Aim A: In the passage on special operations dogs, turn the paragraph beginning "The U.S. Armed Forces officially began using dogs" into a bulleted list that keeps its main facts.

Historically, grave markers and individual memorials were paid for by SOF handlers, but Yerry and others believed these four-legged warriors also deserved official recognition. So in May 2010, Yerry, along with a small group of military and civilian advocates, began raising money and lobbying for a memorial, eventually forming the nonprofit SOF K9 Memorial Foundation in 2012. This past spring, the group announced that an official memorial, the first in the nation specifically honoring SOF dogs, would be placed at the Airborne and Special Operations Museum in Fayetteville, N.C., near Fort Bragg.

The U.S. Armed Forces officially began using dogs in World War II, but the events of 9/11 brought their responsibilities to a new level. The SOF realized that canines had a unique ability to detect both bombs and human attackers, a vital skill in a war with rapidly changing front lines. Today over 2,000 working dogs serve in U.S. military operations around the globe, with about 600 in combat zones. Most are Belgian Malinois or Dutch or German shepherds. Swift and stealthy, they can run at speeds of 35 mph or more and can have up to a 270-degree field of vision. But even among these exceptional dogs, only a small percentage make the final cut for SOF after six to 12 months of military training.

Records supplied:

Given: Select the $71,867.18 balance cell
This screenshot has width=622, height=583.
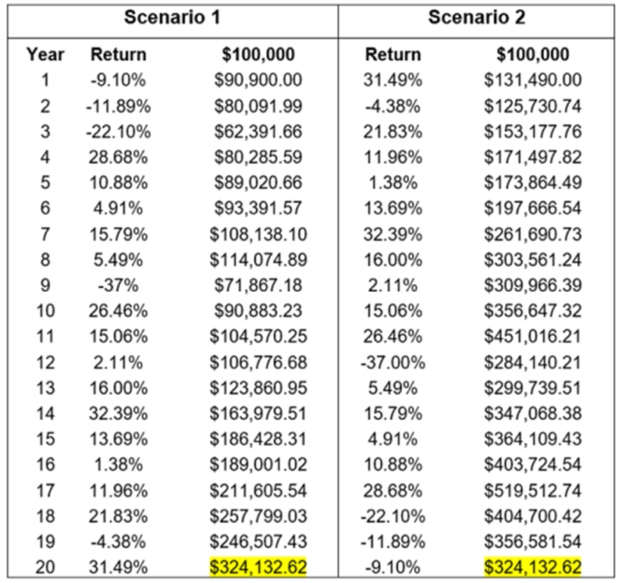Looking at the screenshot, I should point(259,287).
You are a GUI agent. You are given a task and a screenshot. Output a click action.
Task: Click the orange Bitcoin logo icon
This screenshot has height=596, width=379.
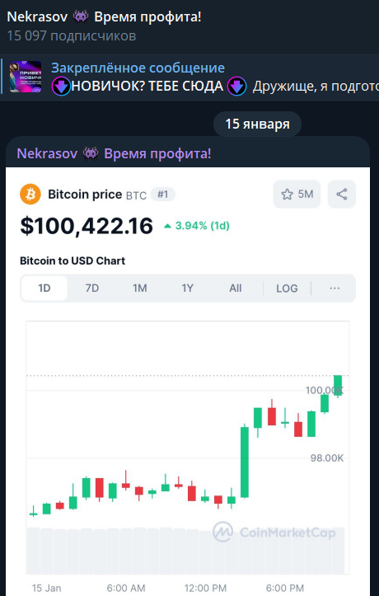click(x=30, y=195)
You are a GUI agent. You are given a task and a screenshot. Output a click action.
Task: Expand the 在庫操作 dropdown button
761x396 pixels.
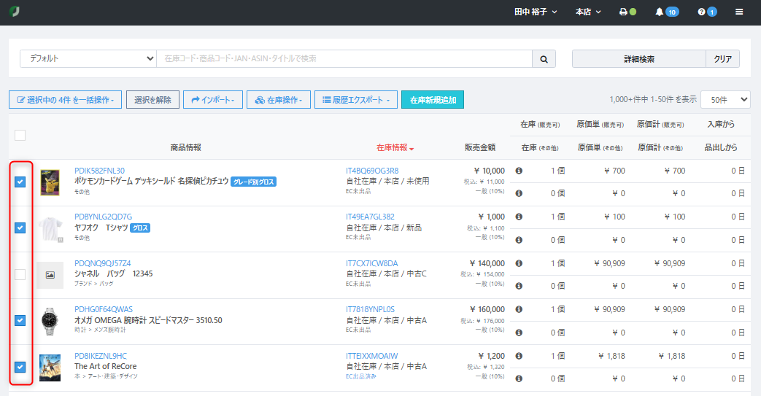coord(279,100)
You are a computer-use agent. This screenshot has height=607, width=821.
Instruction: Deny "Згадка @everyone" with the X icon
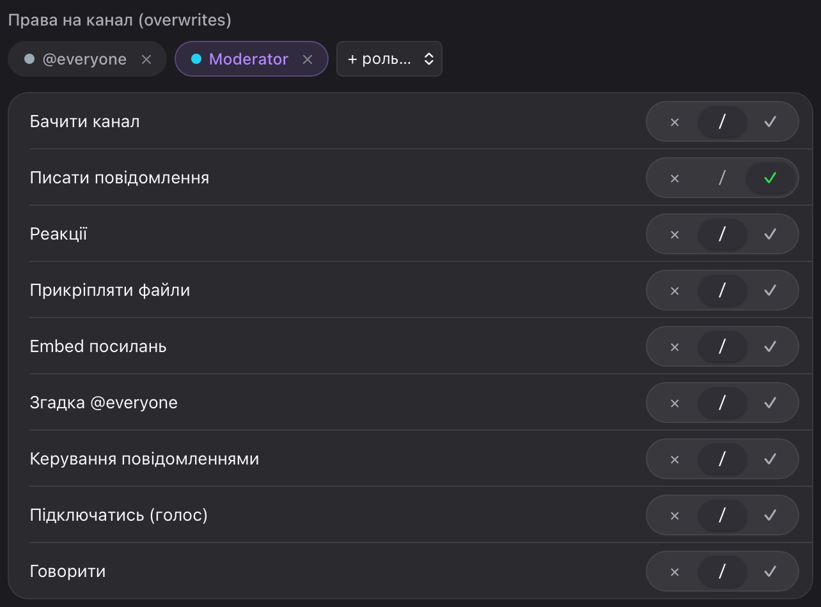coord(675,403)
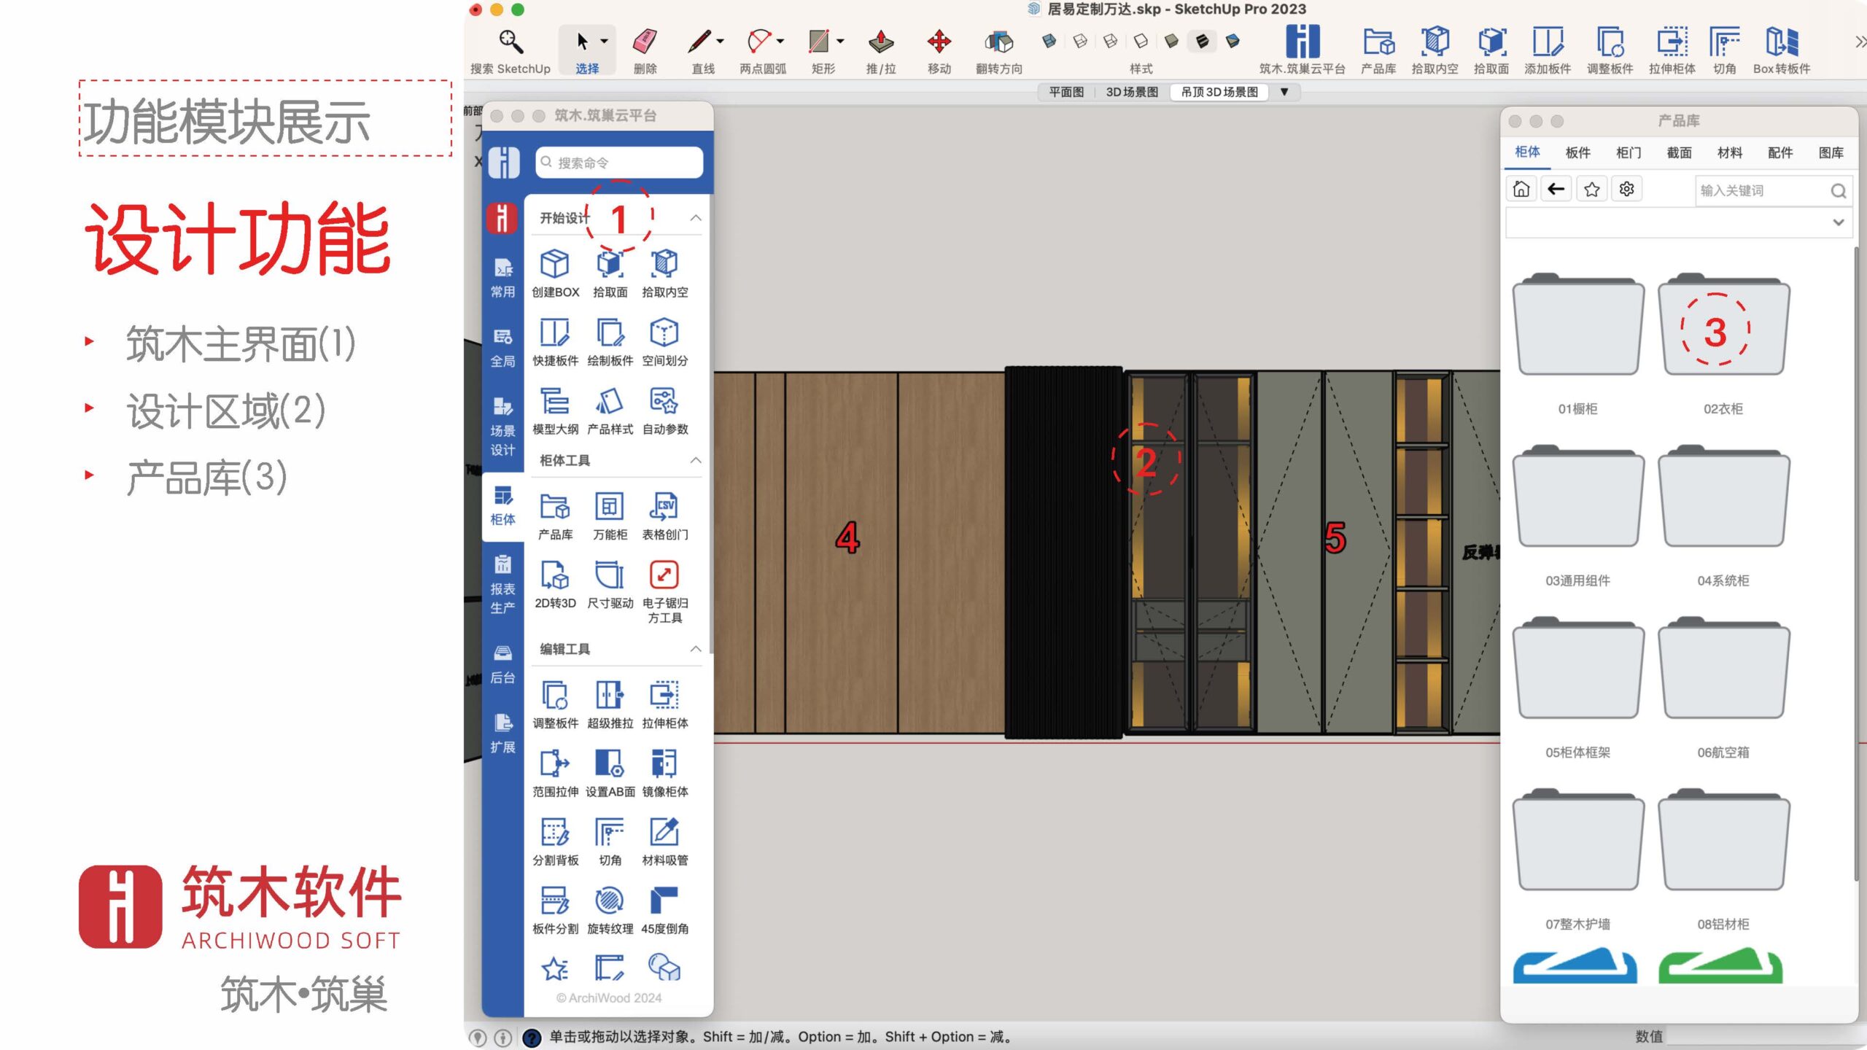Click the 搜索命令 search field
1867x1050 pixels.
(x=620, y=162)
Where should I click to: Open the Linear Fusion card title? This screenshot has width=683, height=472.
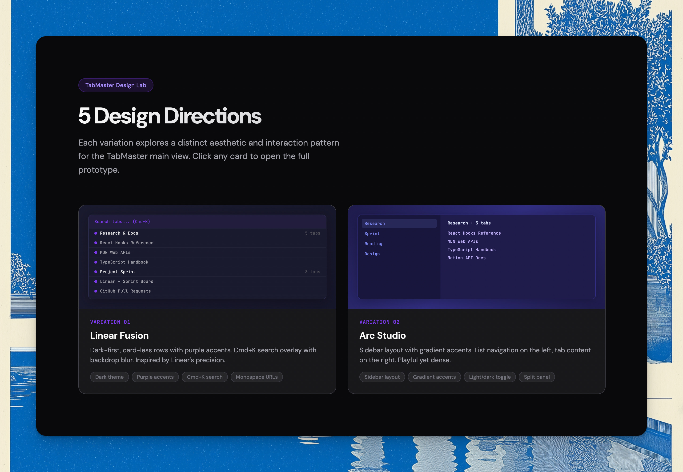click(119, 335)
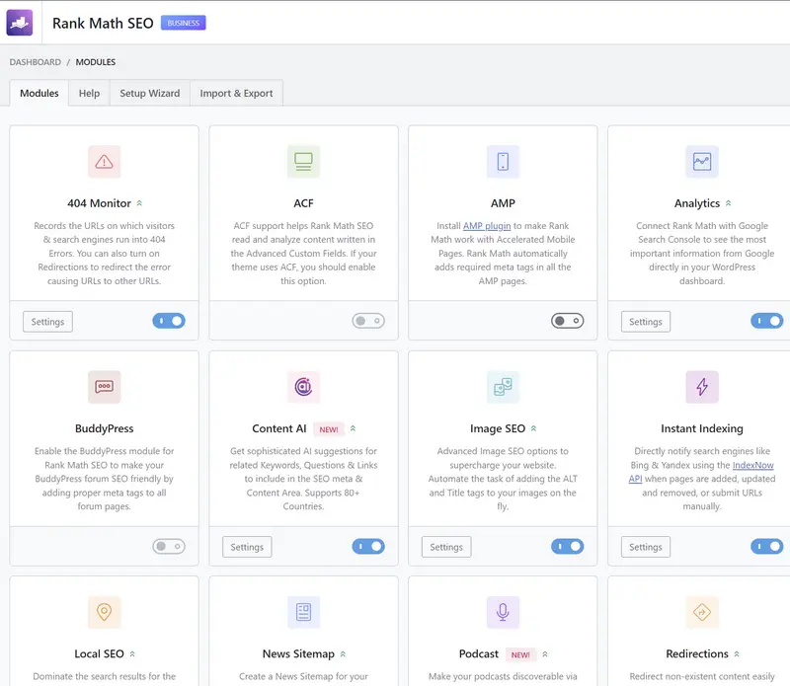
Task: Select the ACF module icon
Action: pyautogui.click(x=303, y=161)
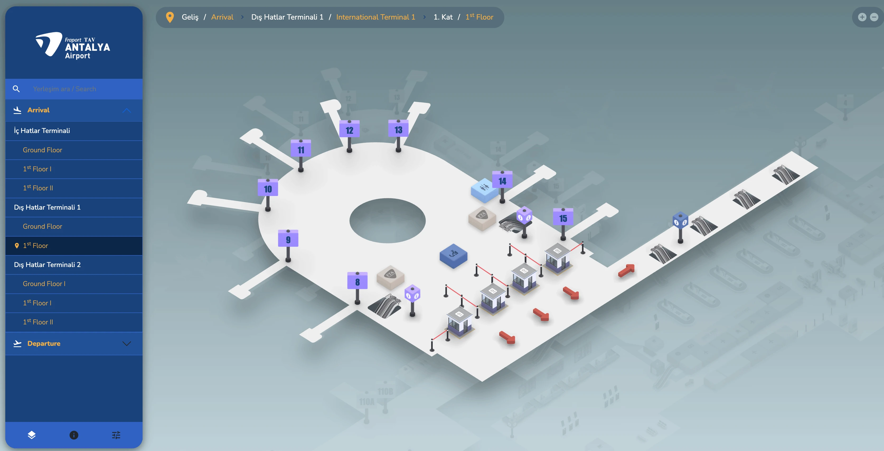Viewport: 884px width, 451px height.
Task: Click the search magnifier icon
Action: point(16,89)
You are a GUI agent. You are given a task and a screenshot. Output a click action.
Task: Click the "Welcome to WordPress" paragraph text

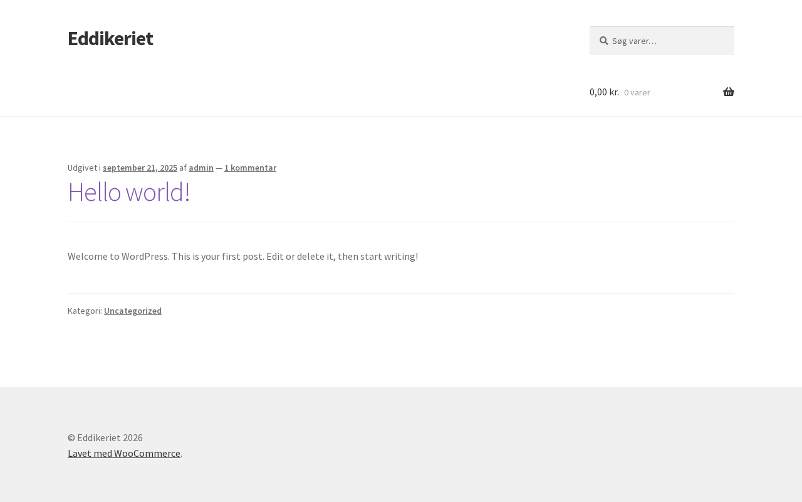tap(242, 256)
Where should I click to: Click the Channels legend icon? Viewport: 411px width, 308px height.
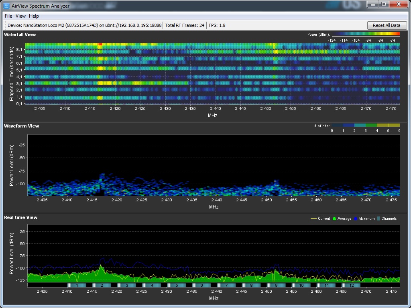click(x=378, y=219)
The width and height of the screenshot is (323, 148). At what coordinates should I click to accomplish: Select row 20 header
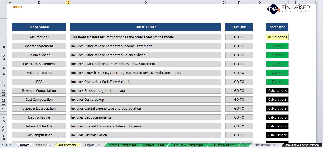point(4,92)
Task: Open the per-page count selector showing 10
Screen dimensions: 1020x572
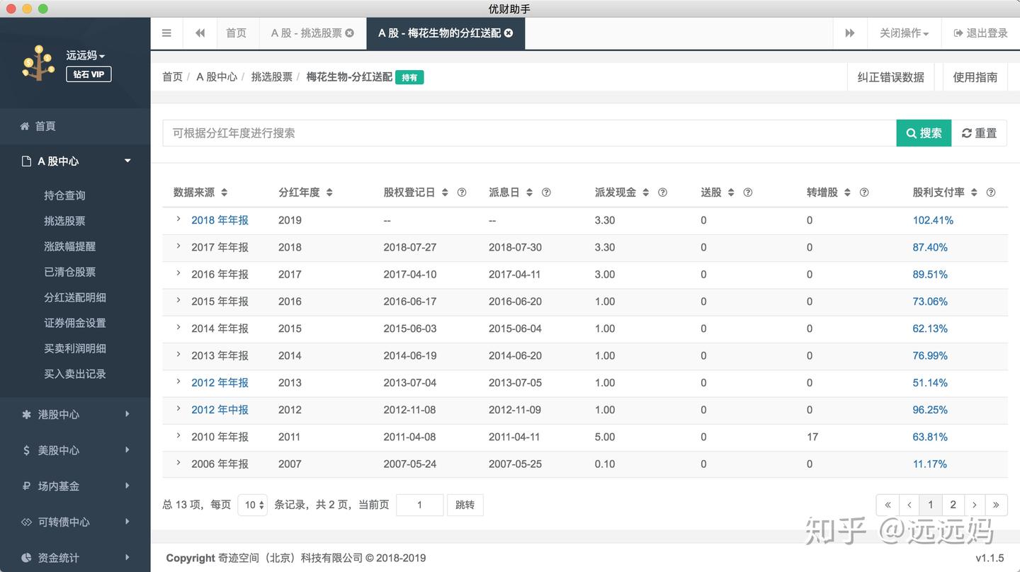Action: (x=252, y=505)
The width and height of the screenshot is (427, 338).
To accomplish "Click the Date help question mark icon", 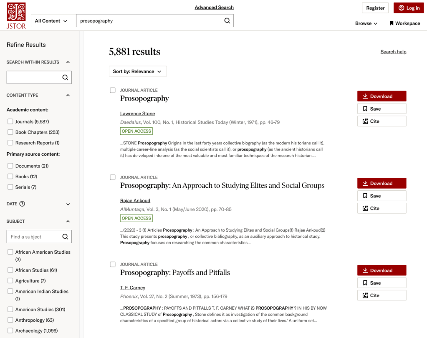I will click(22, 204).
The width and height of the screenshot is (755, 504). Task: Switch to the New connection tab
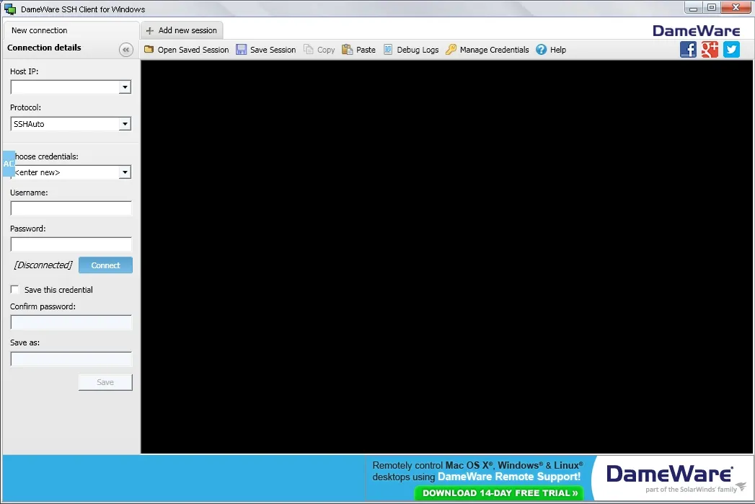(40, 30)
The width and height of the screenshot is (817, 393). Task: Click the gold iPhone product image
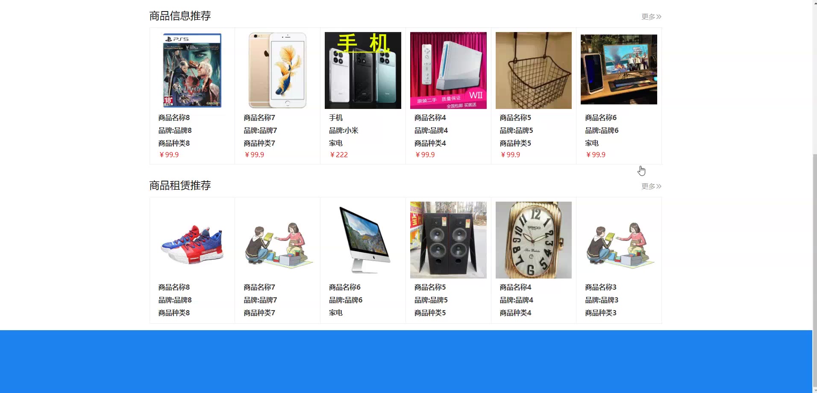tap(277, 70)
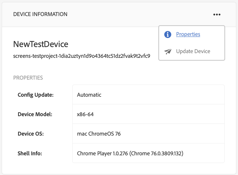Click the NewTestDevice device name

[41, 44]
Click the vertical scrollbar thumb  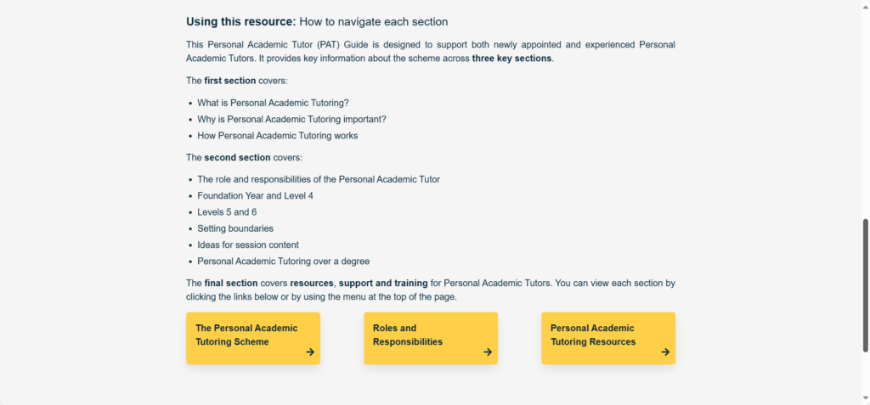coord(866,284)
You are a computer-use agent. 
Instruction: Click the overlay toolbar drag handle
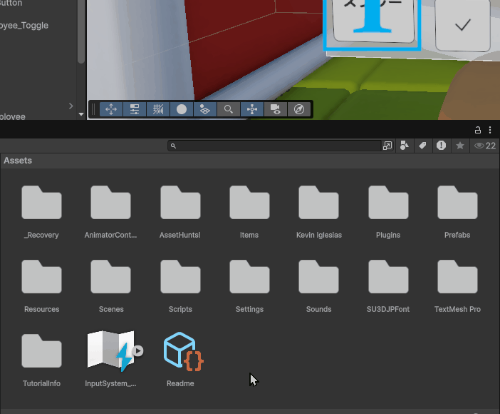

Aim B: Express the listing lines from the line with "Where should I click to: Open" to the line with "point(4,92)" as a JSON list of strings, one per line, skipping blank lines and leaving the pictures out.

Final answer A:
- The U.S. military officially began using dogs in World War II. The events of 9/11 raised their responsibilities to a new level.
- SOF recognized that canines can detect both bombs and human attackers. This skill is vital in a war with rapidly changing front lines.
- More than 2,000 working dogs now serve in U.S. military operations worldwide, with about 600 in combat zones.
- Most are Belgian Malinois or Dutch or German shepherds.
- They can run 35 mph or faster and can have up to a 270-degree field of vision.
- Only a small percentage make the final cut for SOF after six to 12 months of military training.

Final answer B:
[
  "Where should I click to: Open the Linear Fusion card title? This screenshot has width=683, height=472.",
  "click(119, 335)",
  "Task: Select the ACF module icon",
  "Action: pyautogui.click(x=303, y=161)",
  "Viewport: 884px width, 451px height.",
  "Task: Click the search magnifier icon",
  "Action: point(16,89)",
  "You are a GUI agent. You are given a task and a screenshot. Output a click action.",
  "Task: Click the \"Welcome to WordPress\" paragraph text",
  "tap(242, 256)",
  "Where should I click to: Click the Channels legend icon? Viewport: 411px width, 308px height.",
  "click(x=378, y=219)",
  "The width and height of the screenshot is (323, 148). At what coordinates should I click to accomplish: Select row 20 header",
  "point(4,92)"
]